**WHAT IS NEEDED:** Could you copy exactly the lines from the one containing "You are a GUI" through the last line of the records, leaving out every picture?

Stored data

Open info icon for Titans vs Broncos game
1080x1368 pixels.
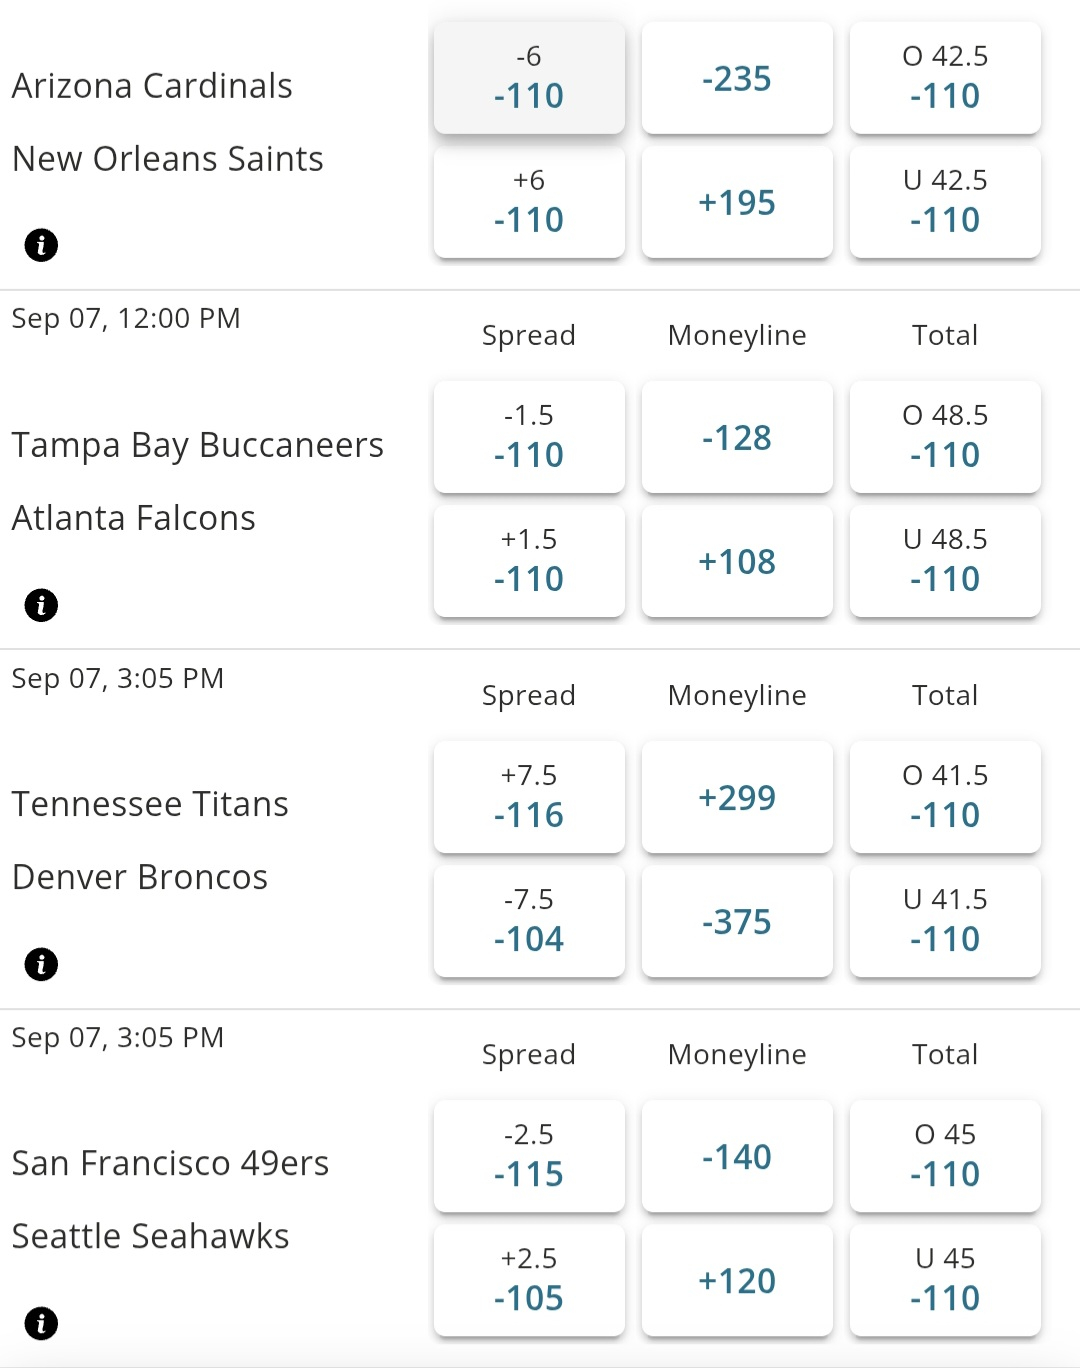coord(41,964)
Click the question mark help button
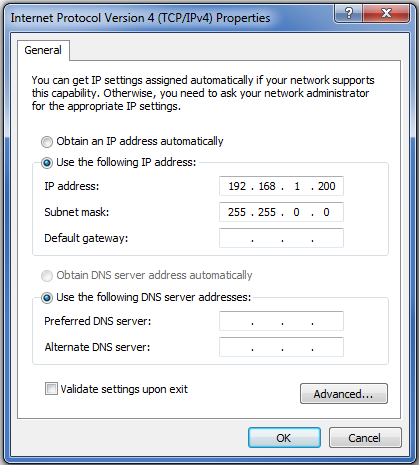This screenshot has height=465, width=419. pyautogui.click(x=348, y=13)
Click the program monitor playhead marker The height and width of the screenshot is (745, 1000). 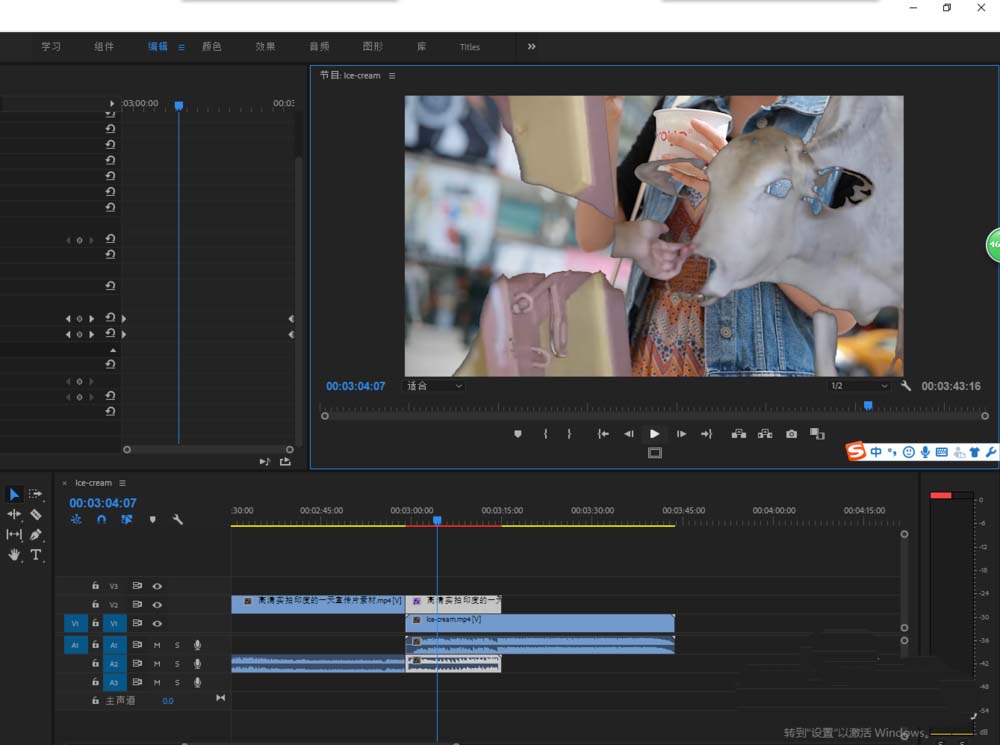868,405
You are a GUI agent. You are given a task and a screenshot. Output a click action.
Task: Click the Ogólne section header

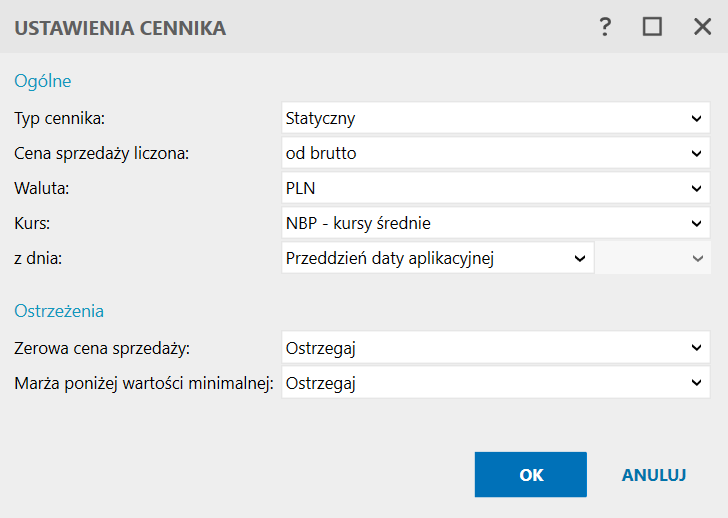(x=43, y=81)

**ANSWER TO THIS EXERCISE:**
You are a GUI agent. You are given a task and a screenshot. Output a click action.
Task: Click the Ogólne section header

(x=43, y=81)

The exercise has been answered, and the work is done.